Using poor Jeff as an example of what not to do, let’s look at the conditions to look for when starting a new business.

Make it Asset-Light

Jeff’s overhead is the bane of his existence. Renting a large warehouse and owning a fleet of trucks isn’t cheap. High overhead costs like these perpetually drain his cash flow and limit his flexibility while also making it hard for him to cut his losses and move on to something new.

I started my first business on my kitchen table with a laptop and a bootlegged version of Microsoft Office. It ended up being a failure, but that’s ok. I was able to cut my losses early and move on to the next project, which was more successful. I wasn’t constrained by large sunk investment costs. If I had a shop full of expensive equipment, it would have been a lot harder to walk away to find a better opportunity.

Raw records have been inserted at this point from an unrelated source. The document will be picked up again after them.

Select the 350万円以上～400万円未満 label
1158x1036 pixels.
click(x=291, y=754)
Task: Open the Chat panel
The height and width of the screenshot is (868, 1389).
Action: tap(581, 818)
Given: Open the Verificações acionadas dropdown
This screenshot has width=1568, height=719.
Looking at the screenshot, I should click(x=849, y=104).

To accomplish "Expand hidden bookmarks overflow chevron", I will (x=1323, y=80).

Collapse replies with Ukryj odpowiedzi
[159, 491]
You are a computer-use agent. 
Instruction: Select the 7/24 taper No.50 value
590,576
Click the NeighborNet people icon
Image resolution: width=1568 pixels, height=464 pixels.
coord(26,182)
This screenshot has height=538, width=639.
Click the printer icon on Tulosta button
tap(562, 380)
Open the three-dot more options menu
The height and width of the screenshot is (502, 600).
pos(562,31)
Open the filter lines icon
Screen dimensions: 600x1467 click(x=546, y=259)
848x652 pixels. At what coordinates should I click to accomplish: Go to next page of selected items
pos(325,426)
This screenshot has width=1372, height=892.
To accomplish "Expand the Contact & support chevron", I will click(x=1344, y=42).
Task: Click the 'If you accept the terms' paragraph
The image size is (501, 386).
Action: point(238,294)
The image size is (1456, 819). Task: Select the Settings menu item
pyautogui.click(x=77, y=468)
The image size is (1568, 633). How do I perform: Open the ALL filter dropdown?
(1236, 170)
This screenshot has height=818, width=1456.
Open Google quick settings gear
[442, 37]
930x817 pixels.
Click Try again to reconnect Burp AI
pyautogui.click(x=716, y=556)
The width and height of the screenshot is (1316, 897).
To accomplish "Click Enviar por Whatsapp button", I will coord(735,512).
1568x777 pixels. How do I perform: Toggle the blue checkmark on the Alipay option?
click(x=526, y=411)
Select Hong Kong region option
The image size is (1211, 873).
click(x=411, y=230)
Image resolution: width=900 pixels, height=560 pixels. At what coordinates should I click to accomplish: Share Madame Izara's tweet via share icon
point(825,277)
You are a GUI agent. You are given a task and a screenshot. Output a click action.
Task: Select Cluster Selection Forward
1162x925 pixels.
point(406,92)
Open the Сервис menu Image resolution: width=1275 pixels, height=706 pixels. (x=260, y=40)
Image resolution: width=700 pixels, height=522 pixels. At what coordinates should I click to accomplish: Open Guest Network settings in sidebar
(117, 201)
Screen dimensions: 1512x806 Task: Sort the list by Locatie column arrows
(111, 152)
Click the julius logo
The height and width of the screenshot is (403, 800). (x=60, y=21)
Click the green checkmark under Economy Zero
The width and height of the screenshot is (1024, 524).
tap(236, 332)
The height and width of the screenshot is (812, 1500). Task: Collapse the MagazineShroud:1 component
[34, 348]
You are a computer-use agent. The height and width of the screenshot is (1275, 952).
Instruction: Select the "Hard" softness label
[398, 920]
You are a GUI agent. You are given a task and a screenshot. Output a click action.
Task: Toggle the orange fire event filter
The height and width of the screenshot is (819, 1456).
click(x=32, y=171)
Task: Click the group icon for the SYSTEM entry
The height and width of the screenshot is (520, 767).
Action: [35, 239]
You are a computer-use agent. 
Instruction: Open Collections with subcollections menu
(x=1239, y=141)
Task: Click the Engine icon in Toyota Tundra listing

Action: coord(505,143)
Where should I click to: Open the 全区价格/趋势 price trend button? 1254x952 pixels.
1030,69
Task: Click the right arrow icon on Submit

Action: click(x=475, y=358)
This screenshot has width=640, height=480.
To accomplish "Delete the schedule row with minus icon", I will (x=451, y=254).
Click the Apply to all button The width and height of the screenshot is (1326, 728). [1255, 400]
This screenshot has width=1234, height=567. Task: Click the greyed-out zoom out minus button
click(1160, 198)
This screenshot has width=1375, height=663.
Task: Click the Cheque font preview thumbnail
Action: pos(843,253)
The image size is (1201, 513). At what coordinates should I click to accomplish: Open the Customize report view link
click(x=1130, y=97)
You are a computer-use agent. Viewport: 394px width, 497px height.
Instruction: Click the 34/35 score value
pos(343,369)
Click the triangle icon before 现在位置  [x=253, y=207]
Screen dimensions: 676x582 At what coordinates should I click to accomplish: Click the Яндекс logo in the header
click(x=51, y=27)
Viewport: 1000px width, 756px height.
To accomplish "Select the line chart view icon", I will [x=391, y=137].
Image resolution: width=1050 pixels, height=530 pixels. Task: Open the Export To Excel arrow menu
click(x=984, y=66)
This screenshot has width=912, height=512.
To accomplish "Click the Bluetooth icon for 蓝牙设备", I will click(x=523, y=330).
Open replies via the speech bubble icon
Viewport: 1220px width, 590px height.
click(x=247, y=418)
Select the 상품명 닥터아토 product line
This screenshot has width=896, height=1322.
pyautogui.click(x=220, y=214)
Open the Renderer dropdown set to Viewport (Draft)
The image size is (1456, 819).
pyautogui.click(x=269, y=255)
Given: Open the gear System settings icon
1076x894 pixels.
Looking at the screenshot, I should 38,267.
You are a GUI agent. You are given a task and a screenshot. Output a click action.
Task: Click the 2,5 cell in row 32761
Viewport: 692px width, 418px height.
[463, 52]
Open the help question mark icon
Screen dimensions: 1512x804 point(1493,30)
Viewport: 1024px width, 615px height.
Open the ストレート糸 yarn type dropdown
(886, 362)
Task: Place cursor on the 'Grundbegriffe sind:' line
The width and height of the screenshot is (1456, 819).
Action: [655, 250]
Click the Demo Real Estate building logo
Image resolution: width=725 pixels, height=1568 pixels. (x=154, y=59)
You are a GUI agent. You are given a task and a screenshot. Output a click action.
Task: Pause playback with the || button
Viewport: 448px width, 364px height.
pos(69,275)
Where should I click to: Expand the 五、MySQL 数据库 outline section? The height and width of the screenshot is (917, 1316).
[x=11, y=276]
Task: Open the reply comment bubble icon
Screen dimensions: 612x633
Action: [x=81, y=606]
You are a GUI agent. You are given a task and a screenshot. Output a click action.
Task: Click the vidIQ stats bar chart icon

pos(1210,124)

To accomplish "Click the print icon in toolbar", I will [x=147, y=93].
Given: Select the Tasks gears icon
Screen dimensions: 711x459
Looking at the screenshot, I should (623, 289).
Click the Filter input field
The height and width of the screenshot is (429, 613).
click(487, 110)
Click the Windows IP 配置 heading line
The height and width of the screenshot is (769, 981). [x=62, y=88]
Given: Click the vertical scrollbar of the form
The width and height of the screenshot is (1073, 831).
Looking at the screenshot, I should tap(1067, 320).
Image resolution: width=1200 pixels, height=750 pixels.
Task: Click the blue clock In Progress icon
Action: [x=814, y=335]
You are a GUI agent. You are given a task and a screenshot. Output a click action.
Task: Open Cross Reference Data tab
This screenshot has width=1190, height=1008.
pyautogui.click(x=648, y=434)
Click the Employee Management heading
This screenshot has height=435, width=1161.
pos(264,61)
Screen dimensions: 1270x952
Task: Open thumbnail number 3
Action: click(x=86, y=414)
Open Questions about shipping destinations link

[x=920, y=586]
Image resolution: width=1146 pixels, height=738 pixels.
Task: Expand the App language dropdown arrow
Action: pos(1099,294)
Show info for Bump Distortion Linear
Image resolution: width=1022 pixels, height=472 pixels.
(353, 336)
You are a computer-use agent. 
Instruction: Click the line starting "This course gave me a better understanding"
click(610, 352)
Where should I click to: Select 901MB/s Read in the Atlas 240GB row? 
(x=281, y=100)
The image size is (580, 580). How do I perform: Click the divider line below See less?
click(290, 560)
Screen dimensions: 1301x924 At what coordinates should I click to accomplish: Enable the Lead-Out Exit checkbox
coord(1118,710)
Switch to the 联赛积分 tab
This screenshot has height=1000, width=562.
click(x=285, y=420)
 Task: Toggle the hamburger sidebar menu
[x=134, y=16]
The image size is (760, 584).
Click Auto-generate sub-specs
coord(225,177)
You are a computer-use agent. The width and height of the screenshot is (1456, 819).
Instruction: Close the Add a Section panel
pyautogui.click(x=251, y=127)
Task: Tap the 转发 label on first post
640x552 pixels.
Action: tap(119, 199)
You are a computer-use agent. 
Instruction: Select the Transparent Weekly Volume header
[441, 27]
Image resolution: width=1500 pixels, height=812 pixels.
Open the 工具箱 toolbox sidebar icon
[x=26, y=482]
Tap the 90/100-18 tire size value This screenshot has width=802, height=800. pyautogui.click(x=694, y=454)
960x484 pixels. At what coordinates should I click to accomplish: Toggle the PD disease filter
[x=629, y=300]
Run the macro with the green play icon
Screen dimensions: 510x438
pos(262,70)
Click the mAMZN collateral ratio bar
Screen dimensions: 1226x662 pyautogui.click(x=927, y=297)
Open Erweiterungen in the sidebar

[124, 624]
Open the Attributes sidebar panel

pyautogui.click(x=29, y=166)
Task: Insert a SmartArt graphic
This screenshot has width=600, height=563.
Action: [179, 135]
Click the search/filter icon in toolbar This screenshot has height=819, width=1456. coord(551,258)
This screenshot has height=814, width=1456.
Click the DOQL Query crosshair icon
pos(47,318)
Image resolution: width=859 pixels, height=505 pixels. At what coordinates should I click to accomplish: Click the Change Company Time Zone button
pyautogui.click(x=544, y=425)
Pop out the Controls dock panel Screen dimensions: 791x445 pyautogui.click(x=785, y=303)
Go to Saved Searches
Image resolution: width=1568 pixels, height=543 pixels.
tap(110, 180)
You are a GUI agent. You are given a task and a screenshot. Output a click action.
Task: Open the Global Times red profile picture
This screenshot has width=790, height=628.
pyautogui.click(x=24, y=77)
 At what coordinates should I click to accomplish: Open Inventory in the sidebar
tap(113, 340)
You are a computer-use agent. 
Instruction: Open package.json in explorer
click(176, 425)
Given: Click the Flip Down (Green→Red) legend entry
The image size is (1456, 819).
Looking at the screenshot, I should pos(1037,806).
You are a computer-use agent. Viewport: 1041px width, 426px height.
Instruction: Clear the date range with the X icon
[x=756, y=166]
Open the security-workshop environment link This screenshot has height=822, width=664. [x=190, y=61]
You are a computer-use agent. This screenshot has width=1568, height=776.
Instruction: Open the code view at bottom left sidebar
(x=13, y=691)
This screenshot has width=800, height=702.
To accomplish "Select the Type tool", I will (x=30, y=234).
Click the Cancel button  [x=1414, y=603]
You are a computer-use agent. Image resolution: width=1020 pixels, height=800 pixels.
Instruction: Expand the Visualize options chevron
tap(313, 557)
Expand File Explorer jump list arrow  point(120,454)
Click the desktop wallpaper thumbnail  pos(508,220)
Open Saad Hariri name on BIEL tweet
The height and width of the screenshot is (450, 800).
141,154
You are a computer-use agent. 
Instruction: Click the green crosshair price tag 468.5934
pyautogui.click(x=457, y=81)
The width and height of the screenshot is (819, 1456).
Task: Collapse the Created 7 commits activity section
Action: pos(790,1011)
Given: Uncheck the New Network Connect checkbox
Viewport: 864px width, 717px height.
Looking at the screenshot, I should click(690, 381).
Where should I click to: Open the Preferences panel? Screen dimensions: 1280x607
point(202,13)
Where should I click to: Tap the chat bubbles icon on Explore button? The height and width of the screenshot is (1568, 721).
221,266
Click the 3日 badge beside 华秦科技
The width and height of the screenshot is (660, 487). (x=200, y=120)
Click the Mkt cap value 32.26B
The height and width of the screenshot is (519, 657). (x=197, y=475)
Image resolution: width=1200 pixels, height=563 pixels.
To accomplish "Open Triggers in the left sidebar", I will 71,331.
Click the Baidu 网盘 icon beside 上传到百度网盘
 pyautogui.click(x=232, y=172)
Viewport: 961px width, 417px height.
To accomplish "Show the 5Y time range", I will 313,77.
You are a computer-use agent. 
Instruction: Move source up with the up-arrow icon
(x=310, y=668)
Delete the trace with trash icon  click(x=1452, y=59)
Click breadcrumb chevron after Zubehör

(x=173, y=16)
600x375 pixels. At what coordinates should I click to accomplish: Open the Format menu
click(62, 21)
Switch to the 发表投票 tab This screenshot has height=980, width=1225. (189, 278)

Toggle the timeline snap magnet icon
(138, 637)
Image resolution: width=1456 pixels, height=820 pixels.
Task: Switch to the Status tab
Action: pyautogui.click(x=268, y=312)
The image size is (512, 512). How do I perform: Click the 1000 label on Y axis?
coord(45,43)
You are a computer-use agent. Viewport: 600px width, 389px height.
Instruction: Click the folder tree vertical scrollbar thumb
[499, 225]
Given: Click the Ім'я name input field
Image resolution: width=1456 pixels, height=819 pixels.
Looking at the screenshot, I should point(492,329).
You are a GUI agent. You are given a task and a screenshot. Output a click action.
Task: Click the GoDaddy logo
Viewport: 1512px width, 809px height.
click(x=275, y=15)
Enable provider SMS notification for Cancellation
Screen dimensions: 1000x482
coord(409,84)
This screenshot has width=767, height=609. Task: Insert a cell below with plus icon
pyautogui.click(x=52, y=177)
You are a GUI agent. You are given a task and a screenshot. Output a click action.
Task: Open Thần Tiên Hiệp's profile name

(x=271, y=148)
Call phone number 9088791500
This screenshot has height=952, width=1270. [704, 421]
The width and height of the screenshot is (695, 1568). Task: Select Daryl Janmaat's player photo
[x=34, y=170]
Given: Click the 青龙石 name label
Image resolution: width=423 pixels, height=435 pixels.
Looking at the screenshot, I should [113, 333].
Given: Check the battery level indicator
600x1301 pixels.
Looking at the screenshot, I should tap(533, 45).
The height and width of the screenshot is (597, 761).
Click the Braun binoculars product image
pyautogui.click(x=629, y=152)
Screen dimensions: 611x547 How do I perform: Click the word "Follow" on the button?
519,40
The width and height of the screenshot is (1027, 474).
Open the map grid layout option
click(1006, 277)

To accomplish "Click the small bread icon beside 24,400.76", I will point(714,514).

Make it a Business, Not a Job

Jeff’s business is entirely dependent on his skill and expertise. It would be extremely difficult to train someone else to do what he does, and it’s not scalable.

Compare this to something like a McDonald’s franchise. In the early days, the owner might need to take a hands-on approach in running the restaurant. But once the system is in place and the managers trained, the owner can walk away and move on to other projects. The business will essentially run itself. All good businesses are scalable systems that don’t depend exclusively on the labor of the owner.

If Jeff Bezos of Amazon.com fame hadn’t built a system, he’d still be selling books out of his garage. 

Run it with Other People’s Money

Jeff can’t get financing for his business. Banks don’t understand what he does, and they don’t consider his equipment to be attractive collateral. This means he has to rely on retained earnings or really expensive or dodgy non-traditional lenders to grow his business.

Compare that to the hypothetical McDonald’s franchise or to a piece of rental real estate. Banks love to lend on excessively generous terms for businesses like these because they understand them, can model them, and trust the value of the collateral.

If your business is extremely asset-light, you might not need financing. But it’s always good to have access to it, just in case.

Back to my buddy Jeff, he’s recently started a new business building custom barbecue smokers. It doesn’t quite meet my criteria for being asset-light, and financing is still difficult. Though this business is at least scalable. He’s looking at hiring workers to build the product while he focuses on sales.

At the very least, I’m looking forward to sampling the product!